<h1>Research Question</h1>
Can we reliably predict a county's electric vehicle (EV) registrations based of of vehicles' model year, manufacturer brand, electric range, and other factors in Washington State?

In [1]:
import matplotlib.pyplot as plt
import numpy as np
import pandas as pd
import seaborn as sns
import duckdb

from sklearn.linear_model import LinearRegression, LogisticRegression
from sklearn.model_selection import train_test_split, \
    KFold, cross_val_score
from sklearn.metrics import root_mean_squared_error, mean_absolute_error, \
    mean_absolute_percentage_error, accuracy_score, precision_score, \
        recall_score, f1_score, precision_recall_curve
from sklearn import preprocessing

## Data Description
We are using a dataset that shows the Battery Electric Vehicles (BEVs) and Plug-in Hybrid Electric Vehicles (PHEVs) that are currently registered through Washington State Department of Licensing (DOL).

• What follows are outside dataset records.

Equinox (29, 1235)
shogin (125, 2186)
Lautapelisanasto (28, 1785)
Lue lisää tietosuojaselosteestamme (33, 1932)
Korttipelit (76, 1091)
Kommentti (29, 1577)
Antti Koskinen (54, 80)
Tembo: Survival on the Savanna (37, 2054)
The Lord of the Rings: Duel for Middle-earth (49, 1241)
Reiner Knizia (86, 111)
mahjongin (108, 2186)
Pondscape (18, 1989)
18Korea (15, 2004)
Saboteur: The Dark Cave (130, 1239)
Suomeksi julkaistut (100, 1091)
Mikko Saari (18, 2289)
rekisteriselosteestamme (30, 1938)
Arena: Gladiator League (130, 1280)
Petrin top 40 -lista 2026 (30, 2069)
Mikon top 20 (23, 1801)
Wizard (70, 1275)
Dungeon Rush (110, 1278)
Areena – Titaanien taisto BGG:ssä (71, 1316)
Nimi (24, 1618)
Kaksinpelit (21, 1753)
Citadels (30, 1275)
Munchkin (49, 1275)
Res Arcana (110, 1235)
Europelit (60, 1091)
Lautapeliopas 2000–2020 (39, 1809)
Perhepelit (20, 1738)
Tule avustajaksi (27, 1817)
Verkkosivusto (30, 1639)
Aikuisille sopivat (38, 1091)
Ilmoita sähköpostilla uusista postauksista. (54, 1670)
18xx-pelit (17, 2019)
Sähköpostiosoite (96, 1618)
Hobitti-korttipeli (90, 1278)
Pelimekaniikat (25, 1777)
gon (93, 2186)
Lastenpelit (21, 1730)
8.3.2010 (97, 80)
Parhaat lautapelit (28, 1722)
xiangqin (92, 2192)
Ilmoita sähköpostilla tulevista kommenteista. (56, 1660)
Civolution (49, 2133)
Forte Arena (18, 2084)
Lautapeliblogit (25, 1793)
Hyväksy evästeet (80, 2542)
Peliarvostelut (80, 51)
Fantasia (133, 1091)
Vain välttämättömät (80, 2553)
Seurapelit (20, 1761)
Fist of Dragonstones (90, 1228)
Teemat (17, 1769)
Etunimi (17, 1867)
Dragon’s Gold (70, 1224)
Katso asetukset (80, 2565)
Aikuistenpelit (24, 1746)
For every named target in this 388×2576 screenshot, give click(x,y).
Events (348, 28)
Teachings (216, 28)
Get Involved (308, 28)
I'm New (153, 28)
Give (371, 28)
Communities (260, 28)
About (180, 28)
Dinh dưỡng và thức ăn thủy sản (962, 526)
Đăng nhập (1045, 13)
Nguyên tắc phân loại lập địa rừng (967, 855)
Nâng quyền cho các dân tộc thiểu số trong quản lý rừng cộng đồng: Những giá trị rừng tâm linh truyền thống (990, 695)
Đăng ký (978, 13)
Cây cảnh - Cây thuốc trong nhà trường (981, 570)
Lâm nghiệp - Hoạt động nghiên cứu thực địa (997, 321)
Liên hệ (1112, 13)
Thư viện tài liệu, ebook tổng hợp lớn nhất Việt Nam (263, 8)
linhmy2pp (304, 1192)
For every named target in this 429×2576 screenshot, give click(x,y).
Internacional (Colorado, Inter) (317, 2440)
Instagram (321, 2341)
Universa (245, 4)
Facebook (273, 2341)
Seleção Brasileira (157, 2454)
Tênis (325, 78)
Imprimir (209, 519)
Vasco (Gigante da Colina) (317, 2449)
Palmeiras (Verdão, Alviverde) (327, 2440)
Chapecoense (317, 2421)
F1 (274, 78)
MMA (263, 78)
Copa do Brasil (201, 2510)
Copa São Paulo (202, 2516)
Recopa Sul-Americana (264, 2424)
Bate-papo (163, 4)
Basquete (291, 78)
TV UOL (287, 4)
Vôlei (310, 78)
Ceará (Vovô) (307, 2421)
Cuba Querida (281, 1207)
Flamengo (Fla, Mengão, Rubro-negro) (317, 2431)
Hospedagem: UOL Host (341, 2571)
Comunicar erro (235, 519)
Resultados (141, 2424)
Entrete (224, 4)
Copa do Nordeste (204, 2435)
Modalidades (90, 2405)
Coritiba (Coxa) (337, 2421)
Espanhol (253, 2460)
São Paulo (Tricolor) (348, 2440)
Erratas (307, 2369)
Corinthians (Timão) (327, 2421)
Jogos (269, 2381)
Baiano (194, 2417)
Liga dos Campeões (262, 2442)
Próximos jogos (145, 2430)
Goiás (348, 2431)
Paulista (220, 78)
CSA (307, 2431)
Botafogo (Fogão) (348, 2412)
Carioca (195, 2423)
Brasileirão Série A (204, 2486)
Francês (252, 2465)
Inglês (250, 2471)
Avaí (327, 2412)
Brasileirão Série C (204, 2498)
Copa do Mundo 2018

It provides key information about vehicle registrations, tax exemptions, and eligibility criteria for clean alternative fuel vehicles, and is updated regularly, with the monthly vehicle count subject to changes due to county assignment processes during registration. A Battery Electric Vehicle (BEV) is an all-electric vehicle using one or more batteries to store the electrical energy that powers the motor and is charged by plugging the vehicle in to an electric power source. A Plug-in Hybrid Electric Vehicle (PHEV) is a vehicle that uses one or more batteries to power an electric motor; uses another fuel, such as gasoline or diesel, to power an internal combustion engine or other propulsion source; and is charged by plugging the vehicle in to an electric power source.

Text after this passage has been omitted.